Let $\zeta_\lambda$ be a $\lambda$th root of unity, where $\lambda$ is a rational prime. Let $h(\zeta_\lambda) \in \Bbb Z[\zeta_\lambda]$ be a cyclotomic prime and let $x, y \in \Bbb Z$ be coprime integers such that $h(\zeta_\lambda) \mid x+\zeta_\lambda^jy$, with $\lambda \nmid j$.
I wish to prove that $h(\zeta_\lambda) \mid \lambda$ or $h(\zeta_\lambda) \mid p$ where $p$ is a rational prime and $p \equiv 1 \bmod \lambda$. I was given the following "preparation" to prove:
Suppose $h(\zeta_\lambda) \mid x+\zeta_\lambda^jy$. Then $h(\zeta_\lambda)\mid N(x+\zeta_\lambda^jy)$, the norm of $x + \zeta_\lambda^jy$. Since $N(x+\zeta_\lambda^jy) \in \Bbb Z$, it has a prime factorisation, and since $h(\zeta_\lambda)$ is a cyclotomic prime, it divides exactly one of these prime factors, so $h(\zeta_\lambda) \mid p$ for some rational prime $p$. Now, $p \nmid y$, since if $p\mid y$ then, as $h(\zeta_\lambda) \mid p$, we have $\zeta_\lambda^jy \equiv 0 \bmod p$ and hence $\zeta_\lambda^j \equiv 0 \bmod h(\zeta_\lambda)$, from which it follows that $x \equiv 0 \bmod h(\zeta_\lambda)$, contradicting the way that $x$ and $y$ were chosen. So $\zeta_\lambda^jy \equiv k \bmod p$ for some $k \in \Bbb Z$. Since $y \neq 0$, it is invertible modulo $p$, so that $\zeta_\lambda^j \equiv k^\prime \bmod p$, and hence $\zeta_\lambda^j \equiv k^\prime \bmod h(\zeta_\lambda)$. Finally, since $\zeta_\lambda$ is conjugate to its powers, we apply the conjugation that sends $\zeta_\lambda^j \mapsto \zeta_\lambda$ and conclude that $\zeta_\lambda \equiv k^\prime \bmod h(\zeta_\lambda)$ for some $k^\prime \in \Bbb Z$.

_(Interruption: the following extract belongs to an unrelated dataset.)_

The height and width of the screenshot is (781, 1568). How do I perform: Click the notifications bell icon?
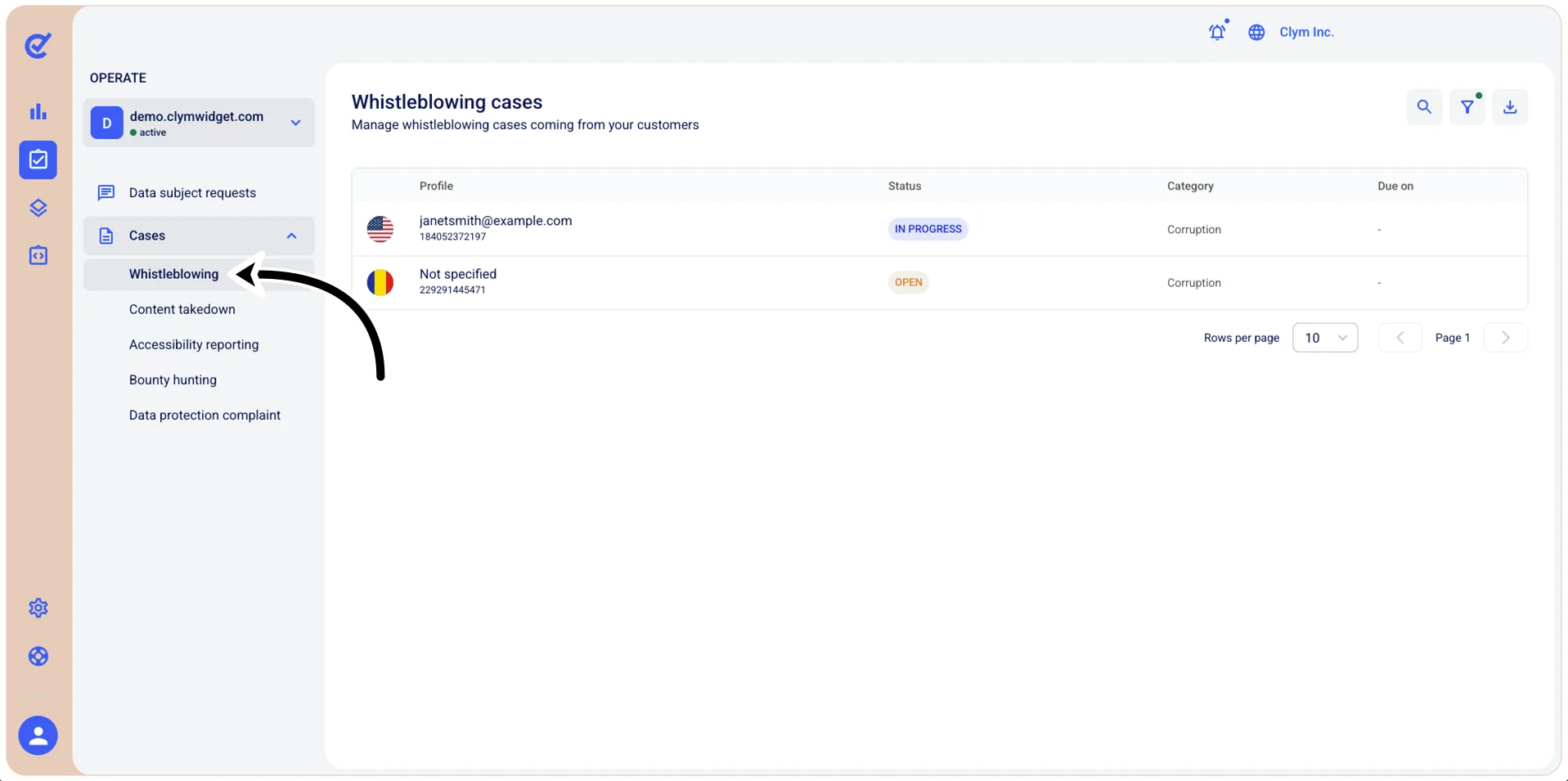click(1217, 32)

I'm struggling to see the relevance of this to the problem statement though. If $k \in \Bbb Z$ is the integer to which $\zeta_\lambda$ is congruent modulo $h(\zeta_\lambda)$ then I guess $$x + \zeta_\lambda^jy \equiv 0 \bmod h(\zeta_\lambda) \iff x + k^jy \equiv 0 \bmod p$$
but again I'm not sure how to develop this idea.

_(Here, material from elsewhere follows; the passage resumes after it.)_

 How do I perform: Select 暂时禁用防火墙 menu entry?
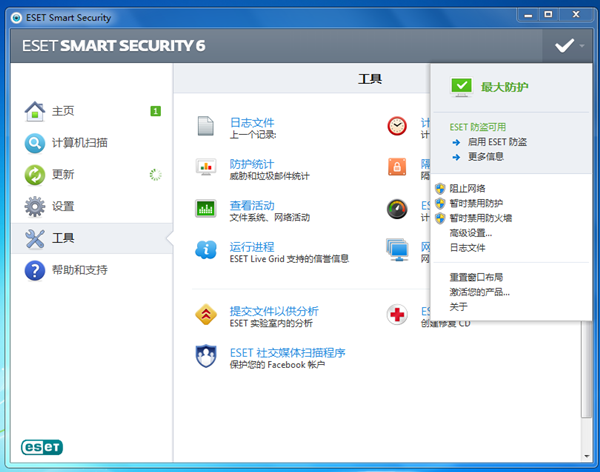[480, 217]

$\newcommand{\la}{\lambda}\newcommand{\ze}{\zeta}$Consider the quotient ring $R=\Bbb Z[\la]/(h(\ze))$. As $h(\ze)$ is a prime element it divides a rational prime $p$, and so $R$ is a finite field of characteristic $p$. But $x\equiv -\ze^j y\pmod{h(\ze)}$. This means that $\ze^j\equiv -x/y\pmod p$ (here $1/y$ is a modulo $p$ reciprocal of $y$). Taking $\la$-th powers gives $1\equiv(-x/y)^\la$, so some integer has order $1$ or $\la$ modulo $p$. In the latter case we must have $p\equiv1\pmod\la$. In the former case $-x/y\equiv1\pmod p$, that means that $\zeta\equiv1\pmod{h(\ze)}$. In this case $h(\ze)\mid(\ze-1)$ and as $\ze-1$ has norm $p$, then $\la=p$.